### What you will do
Rewrite the material below as a numbered list, leaving out the blank lines.

--- Start of Information shown ---

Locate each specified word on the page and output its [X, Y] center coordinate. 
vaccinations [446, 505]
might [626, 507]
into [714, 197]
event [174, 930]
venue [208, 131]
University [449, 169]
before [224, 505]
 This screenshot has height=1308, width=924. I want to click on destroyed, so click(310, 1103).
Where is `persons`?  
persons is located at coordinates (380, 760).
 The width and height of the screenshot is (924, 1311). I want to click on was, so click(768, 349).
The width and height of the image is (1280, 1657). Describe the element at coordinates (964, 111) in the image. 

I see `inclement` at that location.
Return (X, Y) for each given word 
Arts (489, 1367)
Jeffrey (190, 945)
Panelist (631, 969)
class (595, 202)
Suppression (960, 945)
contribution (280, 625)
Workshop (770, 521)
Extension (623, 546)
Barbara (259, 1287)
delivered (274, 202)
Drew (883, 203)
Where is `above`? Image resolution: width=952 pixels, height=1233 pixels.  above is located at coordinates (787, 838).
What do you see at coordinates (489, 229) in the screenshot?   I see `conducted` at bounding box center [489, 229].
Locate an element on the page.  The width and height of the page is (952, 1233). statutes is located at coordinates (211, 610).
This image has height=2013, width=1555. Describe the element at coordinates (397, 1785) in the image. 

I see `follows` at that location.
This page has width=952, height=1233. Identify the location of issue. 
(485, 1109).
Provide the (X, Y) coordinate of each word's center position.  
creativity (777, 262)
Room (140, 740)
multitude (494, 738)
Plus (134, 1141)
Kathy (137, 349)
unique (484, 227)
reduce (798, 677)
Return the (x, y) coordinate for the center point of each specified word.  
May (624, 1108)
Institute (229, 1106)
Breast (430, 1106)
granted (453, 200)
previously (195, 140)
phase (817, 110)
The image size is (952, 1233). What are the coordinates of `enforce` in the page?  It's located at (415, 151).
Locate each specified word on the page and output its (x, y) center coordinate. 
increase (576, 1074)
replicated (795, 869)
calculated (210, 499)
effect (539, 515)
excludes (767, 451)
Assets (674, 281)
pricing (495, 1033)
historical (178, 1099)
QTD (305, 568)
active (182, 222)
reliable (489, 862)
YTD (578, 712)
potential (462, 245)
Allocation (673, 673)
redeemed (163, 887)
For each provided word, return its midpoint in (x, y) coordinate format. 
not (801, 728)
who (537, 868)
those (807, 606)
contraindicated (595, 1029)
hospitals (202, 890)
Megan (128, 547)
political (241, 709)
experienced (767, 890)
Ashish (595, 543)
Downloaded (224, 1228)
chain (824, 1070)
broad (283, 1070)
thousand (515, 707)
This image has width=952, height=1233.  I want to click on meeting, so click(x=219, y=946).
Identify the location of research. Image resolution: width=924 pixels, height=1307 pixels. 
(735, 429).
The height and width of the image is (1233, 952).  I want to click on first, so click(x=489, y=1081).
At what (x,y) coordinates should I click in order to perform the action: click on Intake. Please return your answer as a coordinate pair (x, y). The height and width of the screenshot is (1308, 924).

--- End of Information shown ---

### Reply
1. Locate each specified word on the page and output its [X, Y] center coordinate. 
2. vaccinations [446, 505]
3. might [626, 507]
4. into [714, 197]
5. event [174, 930]
6. venue [208, 131]
7. University [449, 169]
8. before [224, 505]
9.  This screenshot has height=1308, width=924. I want to click on destroyed, so click(310, 1103).
10. Where is `persons`?  
11. persons is located at coordinates (380, 760).
12.  The width and height of the screenshot is (924, 1311). I want to click on was, so click(768, 349).
13. The width and height of the image is (1280, 1657). Describe the element at coordinates (964, 111) in the image. 
14. I see `inclement` at that location.
15. Return (X, Y) for each given word 
16. Arts (489, 1367)
17. Jeffrey (190, 945)
18. Panelist (631, 969)
19. class (595, 202)
20. Suppression (960, 945)
21. contribution (280, 625)
22. Workshop (770, 521)
23. Extension (623, 546)
24. Barbara (259, 1287)
25. delivered (274, 202)
26. Drew (883, 203)
27. Where is `above`? Image resolution: width=952 pixels, height=1233 pixels.  above is located at coordinates (787, 838).
28. What do you see at coordinates (489, 229) in the screenshot?   I see `conducted` at bounding box center [489, 229].
29. Locate an element on the page.  The width and height of the page is (952, 1233). statutes is located at coordinates (211, 610).
30. This image has height=2013, width=1555. Describe the element at coordinates (397, 1785) in the image. 
31. I see `follows` at that location.
32. This page has width=952, height=1233. Identify the location of issue. 
33. (485, 1109).
34. Provide the (X, Y) coordinate of each word's center position.  
35. creativity (777, 262)
36. Room (140, 740)
37. multitude (494, 738)
38. Plus (134, 1141)
39. Kathy (137, 349)
40. unique (484, 227)
41. reduce (798, 677)
42. Return the (x, y) coordinate for the center point of each specified word.  
43. May (624, 1108)
44. Institute (229, 1106)
45. Breast (430, 1106)
46. granted (453, 200)
47. previously (195, 140)
48. phase (817, 110)
49. The image size is (952, 1233). What are the coordinates of `enforce` in the page?  It's located at (415, 151).
50. Locate each specified word on the page and output its (x, y) center coordinate. 
51. increase (576, 1074)
52. replicated (795, 869)
53. calculated (210, 499)
54. effect (539, 515)
55. excludes (767, 451)
56. Assets (674, 281)
57. pricing (495, 1033)
58. historical (178, 1099)
59. QTD (305, 568)
60. active (182, 222)
61. reliable (489, 862)
62. YTD (578, 712)
63. potential (462, 245)
64. Allocation (673, 673)
65. redeemed (163, 887)
66. For each provided word, return its midpoint in (x, y) coordinate format. 
67. not (801, 728)
68. who (537, 868)
69. those (807, 606)
70. contraindicated (595, 1029)
71. hospitals (202, 890)
72. Megan (128, 547)
73. political (241, 709)
74. experienced (767, 890)
75. Ashish (595, 543)
76. Downloaded (224, 1228)
77. chain (824, 1070)
78. broad (283, 1070)
79. thousand (515, 707)
80. This image has width=952, height=1233.  I want to click on meeting, so click(x=219, y=946).
81. Identify the location of research. Image resolution: width=924 pixels, height=1307 pixels. 
82. (735, 429).
83. The height and width of the image is (1233, 952).  I want to click on first, so click(x=489, y=1081).
84. At what (x,y) coordinates should I click in order to perform the action: click on Intake. Please return your answer as a coordinate pair (x, y). The height and width of the screenshot is (1308, 924).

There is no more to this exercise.